══ Task material ══

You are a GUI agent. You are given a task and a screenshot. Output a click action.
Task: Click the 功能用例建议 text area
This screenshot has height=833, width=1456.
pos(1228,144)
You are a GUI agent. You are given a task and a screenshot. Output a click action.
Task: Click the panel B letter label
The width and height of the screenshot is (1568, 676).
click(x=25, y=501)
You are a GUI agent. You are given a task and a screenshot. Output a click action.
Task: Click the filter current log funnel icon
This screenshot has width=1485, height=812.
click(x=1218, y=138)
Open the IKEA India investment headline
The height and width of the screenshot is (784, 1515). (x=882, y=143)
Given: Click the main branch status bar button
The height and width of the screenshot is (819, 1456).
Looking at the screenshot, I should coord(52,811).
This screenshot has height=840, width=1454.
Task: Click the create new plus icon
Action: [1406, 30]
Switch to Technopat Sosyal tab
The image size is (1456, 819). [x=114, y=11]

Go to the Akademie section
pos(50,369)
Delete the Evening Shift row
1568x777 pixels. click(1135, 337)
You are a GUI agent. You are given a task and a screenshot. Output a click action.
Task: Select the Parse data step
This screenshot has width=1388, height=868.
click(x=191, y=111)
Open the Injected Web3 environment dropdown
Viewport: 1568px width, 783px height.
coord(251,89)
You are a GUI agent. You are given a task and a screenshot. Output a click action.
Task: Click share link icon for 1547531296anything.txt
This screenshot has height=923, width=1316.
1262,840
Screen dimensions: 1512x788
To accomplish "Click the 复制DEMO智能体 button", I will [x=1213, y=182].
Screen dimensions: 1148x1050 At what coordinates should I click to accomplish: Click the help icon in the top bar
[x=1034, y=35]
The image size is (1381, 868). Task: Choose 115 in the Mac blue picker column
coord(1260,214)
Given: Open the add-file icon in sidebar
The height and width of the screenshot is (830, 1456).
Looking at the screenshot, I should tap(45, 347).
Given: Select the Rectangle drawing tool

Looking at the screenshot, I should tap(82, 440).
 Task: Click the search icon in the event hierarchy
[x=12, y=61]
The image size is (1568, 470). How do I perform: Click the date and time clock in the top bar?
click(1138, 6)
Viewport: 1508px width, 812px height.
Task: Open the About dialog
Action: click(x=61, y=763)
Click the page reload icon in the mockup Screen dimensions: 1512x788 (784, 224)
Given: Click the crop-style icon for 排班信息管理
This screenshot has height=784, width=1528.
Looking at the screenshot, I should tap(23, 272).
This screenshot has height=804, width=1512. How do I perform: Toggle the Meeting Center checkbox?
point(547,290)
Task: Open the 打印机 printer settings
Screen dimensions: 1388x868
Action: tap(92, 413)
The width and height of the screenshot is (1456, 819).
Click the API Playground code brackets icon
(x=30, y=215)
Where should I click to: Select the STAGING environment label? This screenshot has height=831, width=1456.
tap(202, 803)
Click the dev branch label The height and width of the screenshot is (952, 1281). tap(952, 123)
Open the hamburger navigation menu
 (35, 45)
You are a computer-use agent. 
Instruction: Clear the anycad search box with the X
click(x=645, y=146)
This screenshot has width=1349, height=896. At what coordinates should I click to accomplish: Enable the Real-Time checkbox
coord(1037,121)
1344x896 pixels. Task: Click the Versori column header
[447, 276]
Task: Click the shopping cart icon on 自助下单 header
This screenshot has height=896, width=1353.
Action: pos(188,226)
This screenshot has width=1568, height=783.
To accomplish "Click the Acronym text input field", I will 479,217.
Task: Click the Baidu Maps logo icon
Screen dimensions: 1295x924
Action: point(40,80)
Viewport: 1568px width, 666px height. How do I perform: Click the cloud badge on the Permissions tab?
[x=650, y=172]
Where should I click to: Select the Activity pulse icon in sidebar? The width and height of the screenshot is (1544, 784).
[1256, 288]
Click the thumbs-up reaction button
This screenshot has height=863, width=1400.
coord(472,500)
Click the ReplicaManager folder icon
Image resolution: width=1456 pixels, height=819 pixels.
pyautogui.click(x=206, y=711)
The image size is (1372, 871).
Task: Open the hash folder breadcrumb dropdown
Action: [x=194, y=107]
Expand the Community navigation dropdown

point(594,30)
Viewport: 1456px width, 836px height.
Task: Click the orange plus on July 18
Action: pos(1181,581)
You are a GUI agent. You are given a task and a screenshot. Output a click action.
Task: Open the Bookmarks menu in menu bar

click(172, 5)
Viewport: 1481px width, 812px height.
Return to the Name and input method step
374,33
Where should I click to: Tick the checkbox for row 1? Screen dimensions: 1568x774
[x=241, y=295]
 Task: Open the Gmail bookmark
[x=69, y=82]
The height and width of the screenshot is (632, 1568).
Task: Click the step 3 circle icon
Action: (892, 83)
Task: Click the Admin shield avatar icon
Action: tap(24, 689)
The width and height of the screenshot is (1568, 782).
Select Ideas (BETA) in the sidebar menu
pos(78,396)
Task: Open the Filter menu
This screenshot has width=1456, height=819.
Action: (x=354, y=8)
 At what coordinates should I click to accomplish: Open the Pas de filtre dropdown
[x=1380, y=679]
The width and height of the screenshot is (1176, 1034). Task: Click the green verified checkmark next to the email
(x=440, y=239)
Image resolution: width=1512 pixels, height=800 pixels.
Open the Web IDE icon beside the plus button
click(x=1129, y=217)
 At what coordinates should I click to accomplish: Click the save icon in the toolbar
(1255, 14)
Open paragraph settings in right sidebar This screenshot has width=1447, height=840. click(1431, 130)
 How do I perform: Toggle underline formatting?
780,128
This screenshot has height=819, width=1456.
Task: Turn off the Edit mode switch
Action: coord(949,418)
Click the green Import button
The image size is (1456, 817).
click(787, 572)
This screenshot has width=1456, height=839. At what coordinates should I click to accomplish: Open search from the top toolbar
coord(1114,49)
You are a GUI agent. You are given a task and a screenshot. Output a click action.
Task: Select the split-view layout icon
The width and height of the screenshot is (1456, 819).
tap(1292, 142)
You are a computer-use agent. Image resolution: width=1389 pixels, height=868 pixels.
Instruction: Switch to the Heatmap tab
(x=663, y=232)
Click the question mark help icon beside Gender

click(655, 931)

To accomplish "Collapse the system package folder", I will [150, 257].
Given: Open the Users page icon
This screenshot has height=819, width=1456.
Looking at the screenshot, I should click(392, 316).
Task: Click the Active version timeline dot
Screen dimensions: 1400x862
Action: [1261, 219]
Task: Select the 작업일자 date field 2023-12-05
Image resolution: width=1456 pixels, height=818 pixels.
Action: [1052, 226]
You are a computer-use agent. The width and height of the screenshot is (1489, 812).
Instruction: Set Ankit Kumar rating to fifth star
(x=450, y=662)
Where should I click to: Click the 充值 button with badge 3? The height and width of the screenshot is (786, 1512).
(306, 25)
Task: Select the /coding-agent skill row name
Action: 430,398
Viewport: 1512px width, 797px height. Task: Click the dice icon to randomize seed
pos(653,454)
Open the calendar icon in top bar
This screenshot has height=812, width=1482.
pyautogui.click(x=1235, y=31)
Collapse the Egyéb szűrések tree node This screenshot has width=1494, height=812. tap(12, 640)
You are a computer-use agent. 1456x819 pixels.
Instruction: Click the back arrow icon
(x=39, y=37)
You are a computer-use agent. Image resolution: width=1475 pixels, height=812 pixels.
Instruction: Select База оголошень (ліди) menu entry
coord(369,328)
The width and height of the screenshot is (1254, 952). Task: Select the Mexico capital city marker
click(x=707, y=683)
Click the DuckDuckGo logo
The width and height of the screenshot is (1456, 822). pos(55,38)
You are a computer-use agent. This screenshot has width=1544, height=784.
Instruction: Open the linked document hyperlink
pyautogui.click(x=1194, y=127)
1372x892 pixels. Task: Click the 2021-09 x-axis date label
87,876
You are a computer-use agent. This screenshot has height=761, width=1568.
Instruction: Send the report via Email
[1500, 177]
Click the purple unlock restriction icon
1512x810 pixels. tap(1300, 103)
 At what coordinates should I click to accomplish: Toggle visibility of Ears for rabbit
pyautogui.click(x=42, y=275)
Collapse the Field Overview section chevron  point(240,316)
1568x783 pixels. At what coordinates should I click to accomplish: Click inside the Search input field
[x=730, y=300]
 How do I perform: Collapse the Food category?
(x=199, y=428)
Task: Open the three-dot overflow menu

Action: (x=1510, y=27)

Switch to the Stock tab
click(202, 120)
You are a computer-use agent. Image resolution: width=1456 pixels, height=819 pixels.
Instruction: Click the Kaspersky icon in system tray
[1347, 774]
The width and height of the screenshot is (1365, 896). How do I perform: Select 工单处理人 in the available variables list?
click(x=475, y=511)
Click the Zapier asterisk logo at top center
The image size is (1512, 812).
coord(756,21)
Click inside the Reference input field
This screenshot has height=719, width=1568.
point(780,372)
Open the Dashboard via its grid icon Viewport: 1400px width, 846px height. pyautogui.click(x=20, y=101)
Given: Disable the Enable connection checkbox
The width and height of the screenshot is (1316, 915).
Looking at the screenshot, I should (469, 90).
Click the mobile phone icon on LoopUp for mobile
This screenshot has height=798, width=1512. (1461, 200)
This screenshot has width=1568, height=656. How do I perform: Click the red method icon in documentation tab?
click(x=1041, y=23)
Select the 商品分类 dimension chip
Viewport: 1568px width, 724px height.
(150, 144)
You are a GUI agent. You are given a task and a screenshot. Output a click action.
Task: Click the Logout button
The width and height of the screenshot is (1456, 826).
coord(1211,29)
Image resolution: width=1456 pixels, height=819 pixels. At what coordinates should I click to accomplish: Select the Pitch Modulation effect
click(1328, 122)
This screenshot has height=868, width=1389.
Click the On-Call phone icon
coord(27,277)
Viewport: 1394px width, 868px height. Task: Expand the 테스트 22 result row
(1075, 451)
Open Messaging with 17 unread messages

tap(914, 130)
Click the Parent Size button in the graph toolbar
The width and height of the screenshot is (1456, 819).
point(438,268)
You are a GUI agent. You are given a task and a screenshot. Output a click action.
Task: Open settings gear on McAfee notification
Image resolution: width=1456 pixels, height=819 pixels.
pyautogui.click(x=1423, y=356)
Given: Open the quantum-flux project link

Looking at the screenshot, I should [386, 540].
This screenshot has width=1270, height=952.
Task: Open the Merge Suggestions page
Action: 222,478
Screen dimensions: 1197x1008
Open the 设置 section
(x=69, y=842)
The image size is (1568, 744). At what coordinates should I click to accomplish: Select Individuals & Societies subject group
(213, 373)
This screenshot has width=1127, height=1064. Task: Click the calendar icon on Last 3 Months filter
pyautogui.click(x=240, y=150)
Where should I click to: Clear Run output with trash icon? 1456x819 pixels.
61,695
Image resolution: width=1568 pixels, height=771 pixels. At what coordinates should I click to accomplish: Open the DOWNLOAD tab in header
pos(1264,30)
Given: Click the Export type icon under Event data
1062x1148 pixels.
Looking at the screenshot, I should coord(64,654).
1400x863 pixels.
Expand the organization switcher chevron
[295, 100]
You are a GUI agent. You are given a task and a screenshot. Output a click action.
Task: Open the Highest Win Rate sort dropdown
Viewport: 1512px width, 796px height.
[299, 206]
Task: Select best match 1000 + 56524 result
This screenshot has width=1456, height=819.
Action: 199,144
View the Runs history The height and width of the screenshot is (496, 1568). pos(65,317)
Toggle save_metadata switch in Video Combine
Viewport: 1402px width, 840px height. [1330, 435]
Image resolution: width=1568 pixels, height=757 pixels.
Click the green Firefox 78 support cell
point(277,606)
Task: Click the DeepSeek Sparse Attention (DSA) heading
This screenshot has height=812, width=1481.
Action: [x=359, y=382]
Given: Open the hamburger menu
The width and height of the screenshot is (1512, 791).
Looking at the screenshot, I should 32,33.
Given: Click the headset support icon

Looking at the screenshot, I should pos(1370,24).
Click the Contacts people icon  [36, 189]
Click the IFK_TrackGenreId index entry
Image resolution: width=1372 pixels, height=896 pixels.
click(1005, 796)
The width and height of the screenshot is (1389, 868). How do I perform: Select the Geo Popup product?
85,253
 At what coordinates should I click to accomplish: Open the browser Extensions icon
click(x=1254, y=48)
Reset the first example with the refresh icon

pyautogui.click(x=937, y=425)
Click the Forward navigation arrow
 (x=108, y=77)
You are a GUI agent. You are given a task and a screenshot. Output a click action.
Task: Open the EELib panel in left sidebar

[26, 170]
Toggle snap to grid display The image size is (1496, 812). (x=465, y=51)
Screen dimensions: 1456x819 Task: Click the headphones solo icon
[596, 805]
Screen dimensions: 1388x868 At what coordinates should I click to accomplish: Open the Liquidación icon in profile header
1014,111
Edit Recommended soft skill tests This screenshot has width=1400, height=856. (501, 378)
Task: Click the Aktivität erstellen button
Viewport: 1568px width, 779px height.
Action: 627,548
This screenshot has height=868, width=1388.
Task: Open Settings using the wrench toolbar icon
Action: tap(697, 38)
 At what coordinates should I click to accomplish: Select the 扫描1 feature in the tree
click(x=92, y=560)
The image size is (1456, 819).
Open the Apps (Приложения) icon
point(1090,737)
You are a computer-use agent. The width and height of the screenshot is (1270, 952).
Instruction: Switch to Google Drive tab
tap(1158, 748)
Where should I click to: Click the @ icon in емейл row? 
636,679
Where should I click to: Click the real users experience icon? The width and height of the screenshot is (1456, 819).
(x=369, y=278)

═══

▸ Task to complete
Repeat verbatim the opening run of entries, ending with the line that contains "Given: Click the main".

▸ Answer space
You are a GUI agent. You are given a task and a screenshot. Output a click action.
Task: Click the 功能用例建议 text area
This screenshot has height=833, width=1456.
pos(1228,144)
You are a GUI agent. You are given a task and a screenshot. Output a click action.
Task: Click the panel B letter label
The width and height of the screenshot is (1568, 676).
click(x=25, y=501)
You are a GUI agent. You are given a task and a screenshot. Output a click action.
Task: Click the filter current log funnel icon
This screenshot has width=1485, height=812.
click(x=1218, y=138)
Open the IKEA India investment headline
The height and width of the screenshot is (784, 1515). (x=882, y=143)
Given: Click the main branch status bar button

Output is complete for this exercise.